In March 2007 he came down with a cold that left him broken out in hives and throwing up. I had not heard of cold viruses giving people hives before, until then. But as soon as the cold passed, so did the hives and the occasional vomiting. His blood had tested a higher level of eosinophils which then went back down after this viral episode.

And again, not a single symptom of his EE since we had changed his diet. We continued with this diet for over a year. His medicines changed a bit… Cimetidine, swallowing Flovent, taking Zyrtec for seasonal allergies, and iron supplements. But all in all, things were 99% good. There was just that lingering small amount of eosinophils in his blood.

In January of 2008 he underwent a repeat of the scratch testing. He now showed negative for a lot of things he had previously shown positive for! We were so excited that we might be able to reintroduce some foods back into his diet. But the doctor wanted to do patch testing to confirm the allergies.
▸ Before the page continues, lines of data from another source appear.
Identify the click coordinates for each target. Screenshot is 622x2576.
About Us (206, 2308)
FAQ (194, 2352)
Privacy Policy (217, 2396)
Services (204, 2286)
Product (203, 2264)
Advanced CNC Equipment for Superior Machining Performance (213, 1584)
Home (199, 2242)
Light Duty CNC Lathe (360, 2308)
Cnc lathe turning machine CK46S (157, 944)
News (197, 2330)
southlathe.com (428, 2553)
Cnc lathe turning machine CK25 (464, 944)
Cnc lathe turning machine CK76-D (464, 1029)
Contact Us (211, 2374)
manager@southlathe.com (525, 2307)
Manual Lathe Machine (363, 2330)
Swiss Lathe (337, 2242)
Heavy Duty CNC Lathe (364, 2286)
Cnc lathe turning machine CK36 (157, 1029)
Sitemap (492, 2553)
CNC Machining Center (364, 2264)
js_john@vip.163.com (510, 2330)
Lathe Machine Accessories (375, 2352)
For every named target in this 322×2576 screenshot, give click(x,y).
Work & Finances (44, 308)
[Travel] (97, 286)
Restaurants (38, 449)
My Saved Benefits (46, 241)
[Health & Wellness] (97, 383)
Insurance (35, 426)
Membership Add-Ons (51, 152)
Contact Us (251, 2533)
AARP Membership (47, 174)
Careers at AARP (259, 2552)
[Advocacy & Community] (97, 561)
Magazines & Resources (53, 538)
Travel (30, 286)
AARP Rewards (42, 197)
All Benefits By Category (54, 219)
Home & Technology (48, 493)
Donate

In February 2008 we did the patch testing only to find that he showed positive to many foods still. In fact, he showed positive to milk which we hadn’t been avoiding in the past.
I came home half in tears again. Instead of adding things back in, we were now removing more items. Actually, we got to put wheat back in (that’s a biggie), but we had to remove milk and barley (which is in a lot of wheat products). It was hard to tell him that he could no longer have ice cream, cheese and butter. But actually, he seems to be taking it better than us!

So far we’re managing. It’s so difficult when someone is allergic to milk AND soy. And it’s so difficult with such a long list because there is usually at least one thing in everything that he can’t have. And corn… don’t get me started with corn and corn syrup being in everything!

I hope to someday deliver a happy ending to this story. Until then, we continue the battle!